2.2. Diagnosis of HCC

HCC was diagnosed based on dynamic imaging studies and biopsy procedures, in accordance with the Asia-Pacific clinical practice guidelines [18]. A biopsy was performed only when an atypical or equivocal image of HCC was not obtained.

2.3. Follow-Up Studies

All eligible cases were followed up every two to three months for up to five years and three to six months after that. At each follow-up visit, a complete history was taken, a physical examination was performed, a blood sample was drawn for a serum AFP assay and liver biochemistry tests, and tumor recurrence was monitored using ultrasonography and a chest X-ray. When HCC recurrence or metastasis was suspected, computed tomography, hepatic arteriography, or magnetic resonance imaging was performed for confirmation.

2.4. Statistical Analysis

We used Student’s t-test to compare the continuous variables. We also used the chi-square test for categorical variables to identify risk factors for HCC. The Cox proportional hazards model was used to compare relative risk estimates between those with and without recurrence. Recurrence and survival rates were assessed using the Kaplan–Meier method. Comparisons of survival durations were made using the log-rank test. p < 0.05 (two-tailed) was considered statistically significant. Data were statistically analyzed using Statistical Analysis System (SAS) software (SAS Institute, Inc., Cary, NC, USA).

3. Results

3.1. Clinical Characteristics of the Patients

We compared the baseline clinical characteristics of patients with and without HCC recurrence over five years after the initial curative therapies. Parameter factors with significant difference include alcohol drinking (p = 0.023), HBV (+) (p = 0.025), HCV (+) (p = 0.005), albumin < 3.0 g/dl (p = 0.0036), total bilirubin > 3.0 mg/dL (p = 0.0180), AST > 40 U/L (p = 0.029), ALT > 40 U/L (p = 0.003), a platelet count < 14 × 104/μL, nucleoside analogue (p = 0.011), and nucleoside analogue or interferon (p = 0.005) (Table 1).
The median follow-up duration was 9.28 years, and the median time to recurrence was 1.998 years. The cumulative overall recurrence rates at 1, 2, 3, 4, and 5 years were 196 (24.3%), 327 (40.7%), 401 (49.9%), 463 (57.6%), and 493 (61.3%) cases, respectively. (Figure 2A) The survival rates in patients with recurrence versus those without recurrence were 97.77% versus 97.75%, 87.63% versus 92.92%, and 73.63% versus 91.64% at 1, 3, and 5 years, respectively (Figure 2B).

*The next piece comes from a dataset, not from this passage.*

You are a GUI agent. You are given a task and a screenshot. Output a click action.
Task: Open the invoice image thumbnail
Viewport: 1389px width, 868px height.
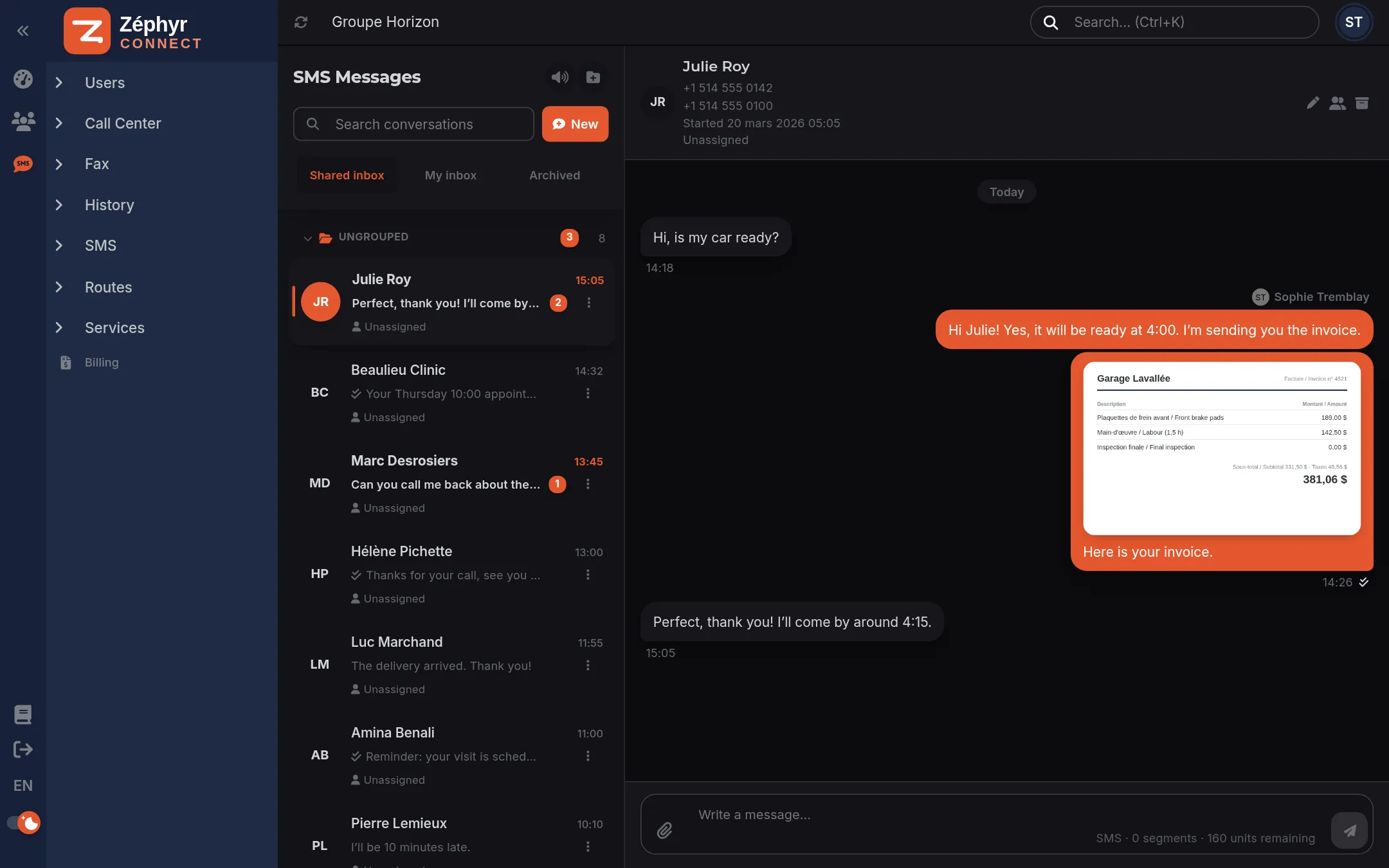tap(1221, 448)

3.2. Risk Factor Selection

We pooled all patients from the three branches of Chang Gung Memorial Hospital for analysis. In our univariate analysis, alcohol drinking habits (p = 0.015), HBV (p= 0.009), HCV (p = 0.001), Child–Pugh class B (p < 0.001), AST level > 40 U/L (p = 0.0038, ALT level > 40 U/L (p < 0.0001), total bilirubin (p= 0.0234), ALP (p = 0.0164), a pretreatment platelet count < 14 × 104/µL (p < 0.0001), prolonged PT (p = 0.0186), the number of tumors (p = 0.0097), nucleoside analogue (NUC) (p= 0.0008), and nucleoside analogue (NUC) or interferon therapy (p = 0.0003), were significant risk factors associated with HCC recurrence (Table 2). In our multivariate analysis, alcohol drinking habits (p = 0.001, HR: 1.711, 95%CI: 1.232–2.375), the ALT level > 40 U/L (p = 0.028, HR: 1.379, 95%CI: 1.035–1.838), and platelets < 14 × 104/μL (p =0.003, HR: 1.533, 95%CI: 1.1.155–2.035) were independent risk factors for HCC recurrence in 5 years (Table 2 and Figure 3). Nucleoside analogue or interferon could reduce HCC recurrence (p = 0.04, HR: 0.593, CI: 0.360–0.977). The HCC recurrence rates did not differ between patients receiving local radiofrequency ablation or surgical intervention.

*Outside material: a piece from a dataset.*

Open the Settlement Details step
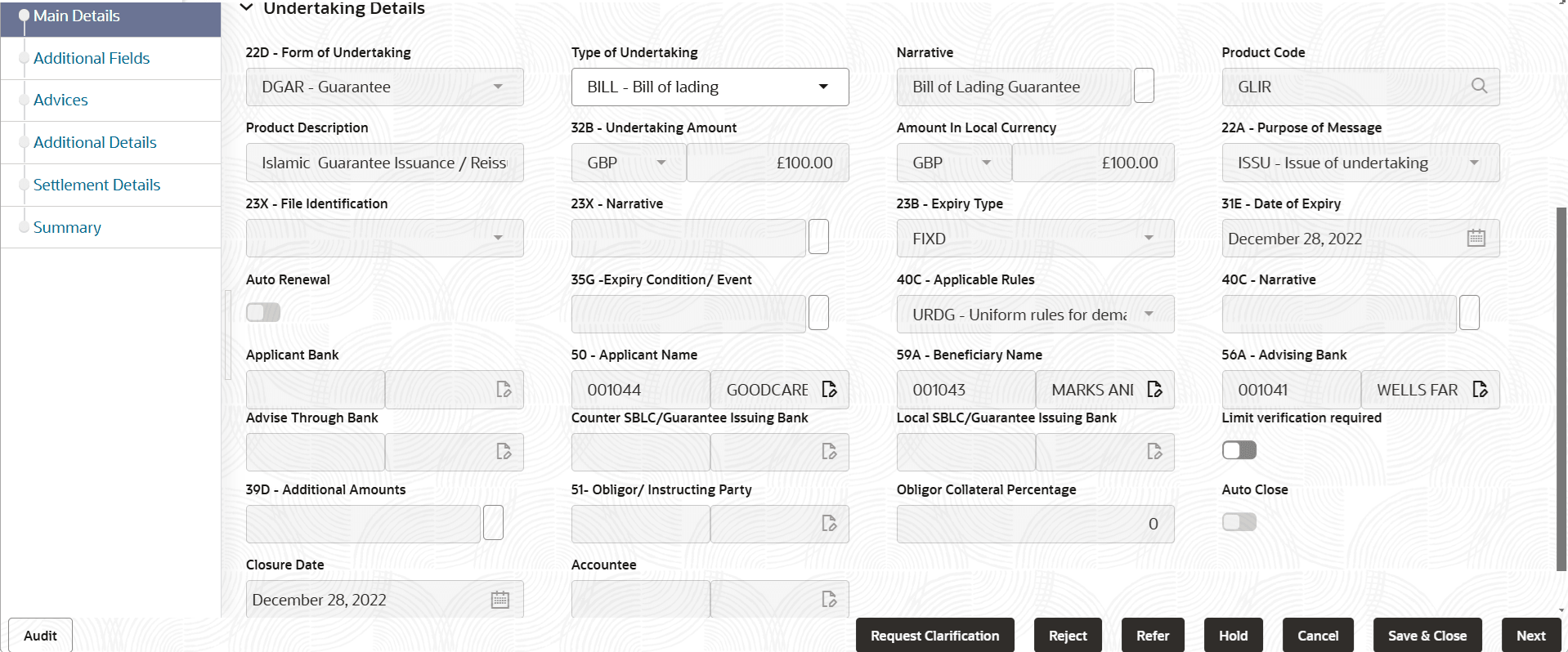1568x652 pixels. pyautogui.click(x=96, y=185)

3.3. Comparison of HCC Recurrence Rates through the Log-Rank Test

We used the log-rank test to assess five-year recurrence rates. Patients who had alcohol drinking habits (vs. no alcohol drinking habits; p = 0.0176; Figure 4A), an ALT level of >40 U/L (vs. <40 U/L; p = 0.0004; Figure 4B), or a platelet count of <14 × 104/μL (vs. >14 × 104/μL; p = 0.0014; Figure 4C) had higher five-year recurrence rates.
Patients with hepatitis B virus (HBV) infection receiving nucleoside analogs (NUC) had a lower five-year recurrence rate than did those who were not receiving nucleoside analog therapy (p = 0.0164; Figure 4E). Moreover, patients with hepatitis C virus (HCV) infection also had a lower likelihood of recurrence if receiving interferon treatment (p = 0.0216; Figure 4F). Patients receiving antiviral therapy had a lower recurrence rate (p = 0.0001; Figure 4G).

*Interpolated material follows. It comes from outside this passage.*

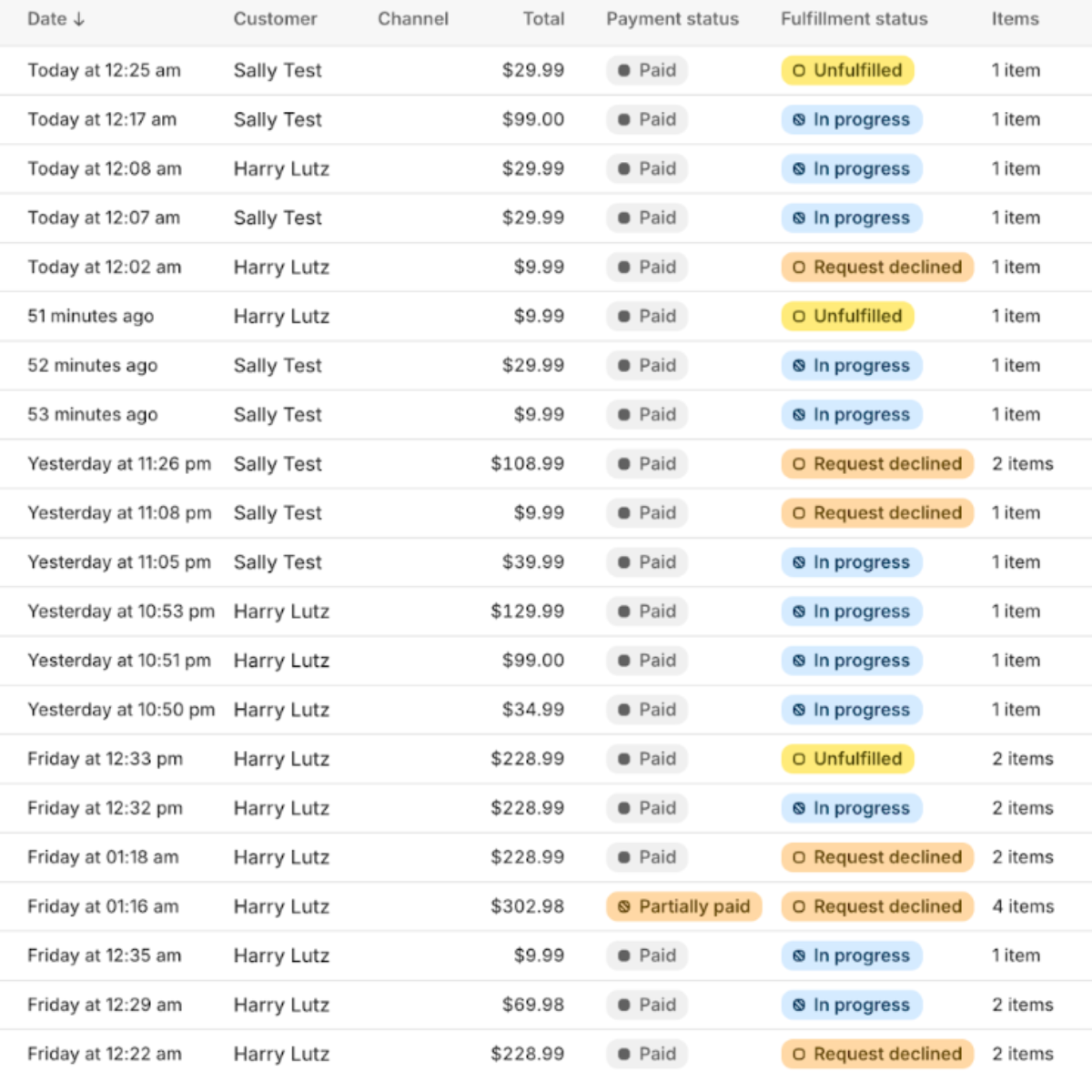Select the Friday at 12:22 am order row
The image size is (1092, 1092).
point(105,1054)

3.4. Survival Rates of Patients with HCC with and without Confounding Factors

We also used the log-rank test to assess survival rates. We observed that patients who had a Child–Pugh class B disease (vs. Child–Pugh class A disease; p = 0.00004; Figure 5A), an ALT level of >40 U/L (vs. ≤ 40 U/L; p = 0.0057; Figure 5B), a platelet count of <14 × 104/μL (vs. ≥14 × 104/μL; p = 0.0034; Figure 5C), or those who were not receiving antiviral therapy (vs. receiving anti-viral therapy; p = 0.0037; Figure 5D) exhibited significantly lower five-year survival rates.

4. Discussion

We identified the following risk factors associated with post-treatment HCC recurrence: alcoholic habits, an ALT level of >40 U/dL, and a platelet count of <14 × 104/μL. On the other hand, anti-viral treatment with nucleoside/nucleotide analogues or interferons is a protective factor for recurrence. These findings further affirm the significance of persistent inflammation in HCC recurrence. In addition, these easy-to-assess clinical factors enable the early identification of the subgroup of HCC patients who are scheduled to receive curative therapy but who are at a high risk of HCC recurrence, facilitating the prior planning of personalized therapeutic regimens.
It is surprising that, in HCC patients at the BCLC early stage, geriatric status, gender (male), diabetes, hypertension, albumin < 3.0 (g/dl), prolonged PT > 3.0 (sec), bilirubin > 3.0 (mg/dl), creatinine > 2.0 (mg/dL), WBC ≤ 4.0 (×1000/μL), SII > 610 × 1000/μL, AFP > 10 (ng/mL), tumor size > 3 (cm), and the initial treatment mode (RFA vs. surgery) were not significantly associated with HCC recurrence. AST > 40 (U/L) was also not associated with HCC recurrence, although some papers suggest that it is a predictor of HCC recurrence [8]. One explanation for the inconsistency of our findings with others is that the cases included in this study were confined to patients who had been diagnosed (BCLC stage 0-A) and received curative therapies including RFA and tumor resection. Our findings further reinforce the importance of the early diagnosis and early treatment of HCC in the prevention of tumor recurrence and the improvement of overall survival rates.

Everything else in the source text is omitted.